CentOS has updated automake (C5: code execution), bash (C5: command execution), bash (C5: two vulnerabilities), bind97 (C5: denial of service), conga (C5: multiple vulnerabilities), krb5 (C5: multiple vulnerabilities), nss (C5: signature forgery), nss, nspr (C5: multiple vulnerabilities), php (C7; C6; C5: multiple vulnerabilities), and xerces-j2 (C7; C6: unspecified vulnerability).
Fedora has updated kernel (F19: multiple vulnerabilities).
Scientific Linux has updated xerces-j2 (SL6: unspecified vulnerability).
Slackware has updated bash (command execution).
Ubuntu has updated libvncserver (14.04, 12.04: multiple vulnerabilities).
Swapnil Bhartiya interviews Richard Brown, the new openSUSE chairman of the board. "The Chairman is appointed by SUSE, and by and large, my role is to be an active Board member, with the same roles and responsibilities as my colleagues on the Board.

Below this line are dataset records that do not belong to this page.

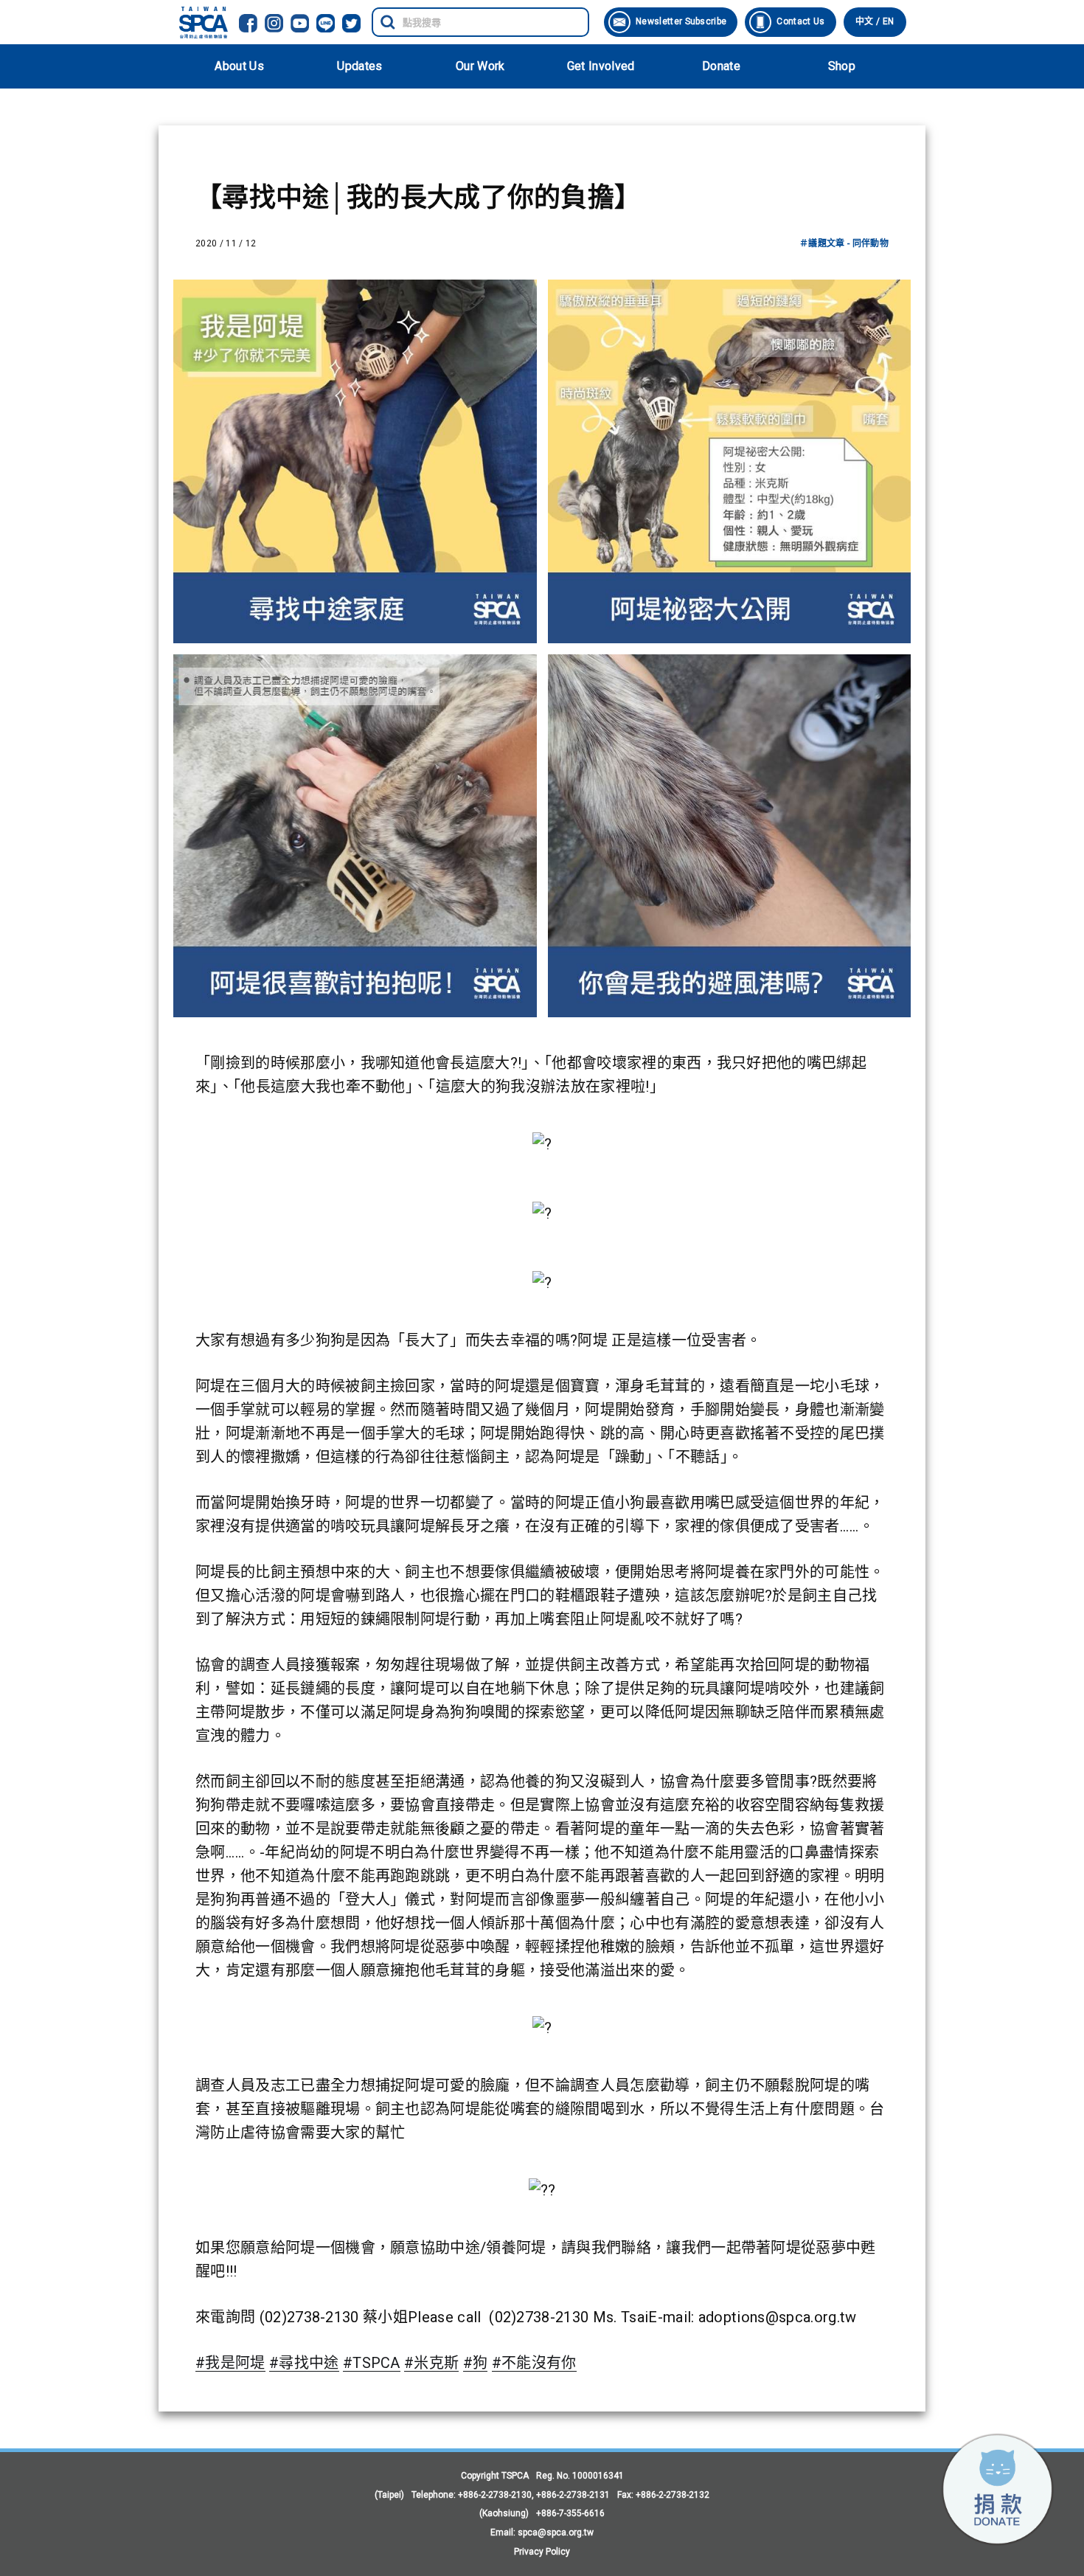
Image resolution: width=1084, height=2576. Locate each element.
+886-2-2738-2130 (495, 2495)
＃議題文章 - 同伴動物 (844, 243)
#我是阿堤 (230, 2363)
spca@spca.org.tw (556, 2532)
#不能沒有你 (534, 2363)
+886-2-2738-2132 (672, 2495)
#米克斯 (431, 2363)
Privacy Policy (542, 2551)
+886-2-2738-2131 (573, 2495)
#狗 (475, 2363)
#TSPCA (371, 2363)
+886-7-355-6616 (570, 2513)
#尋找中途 (304, 2363)
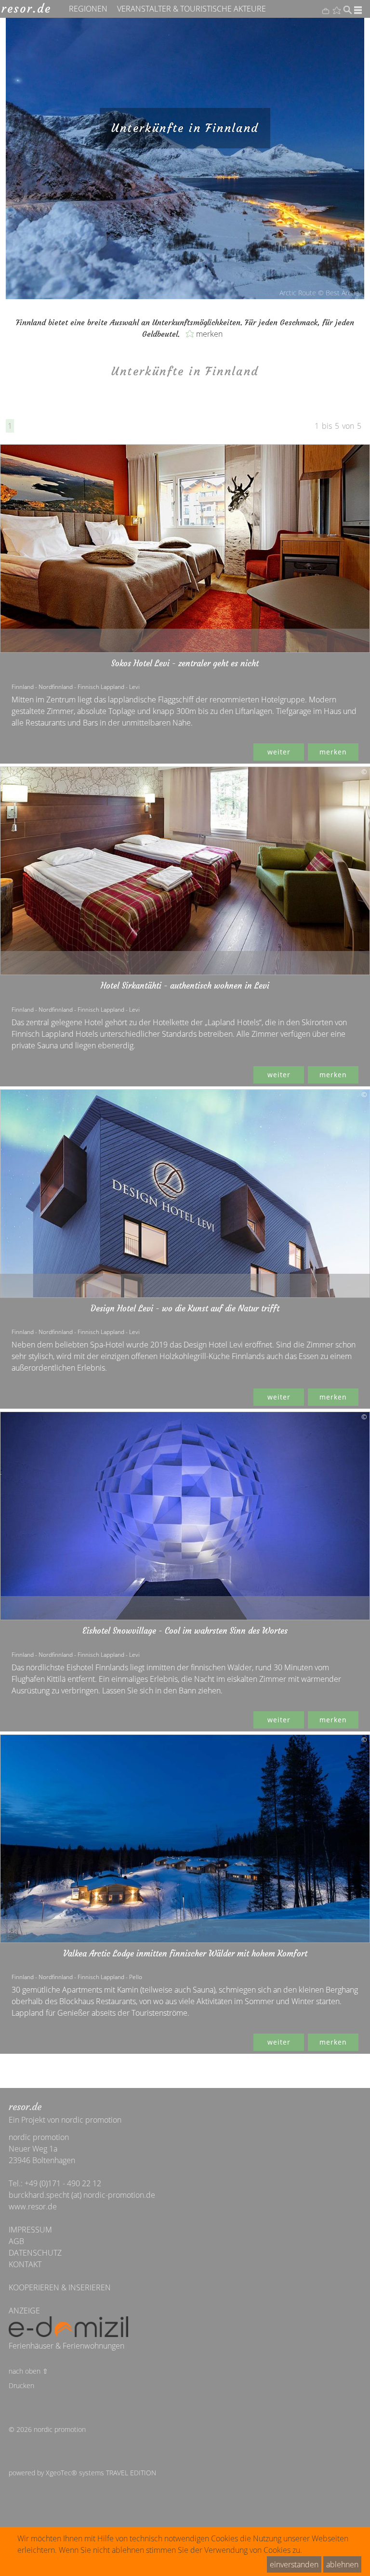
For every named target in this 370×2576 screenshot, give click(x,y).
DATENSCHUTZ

In addition I have a few additional responsibilities within SUSE, such as being a central point of contact for issues related to openSUSE, and communicating and representing the communities interests and activities within the company. I suppose it also means something more to the outside world, or else we wouldn’t be having this interview."
The latest Debian "Bits from the release team" posting has a sharply worded warning to the kFreeBSD developers: their work may not be a part of the Jessie release. "We therefore advise the kFreeBSD porters that the port is in danger of being dropped from Jessie, and invite any porters who are able to commit to working on the port in the long term to make themselves known *now*. The factor that gives us greatest concern is the human resources available to the port."
Debian has updated chromium-browser (multiple vulnerabilities).
Mandriva has updated perl-XML-DT (file overwrites).
openSUSE has updated bash (13.1, 12.3; 12.3; 13.1; 11.4; 13.2: multiple vulnerabilities), dbus-1 (13.1; 12.3: multiple vulnerabilities), kernel (11.4: multiple vulnerabilities), geary (13.1: TLS certificate issues), bash (11.4: command execution), mozilla-nss (13.1, 12.3: signature forgery), NSS (11.4: signature forgery), php5 (11.4: multiple vulnerabilities), php5 (11.4: more vulnerabilities), srtp (13.1: denial of service), and wireshark (13.1, 12.3: multiple vulnerabilities).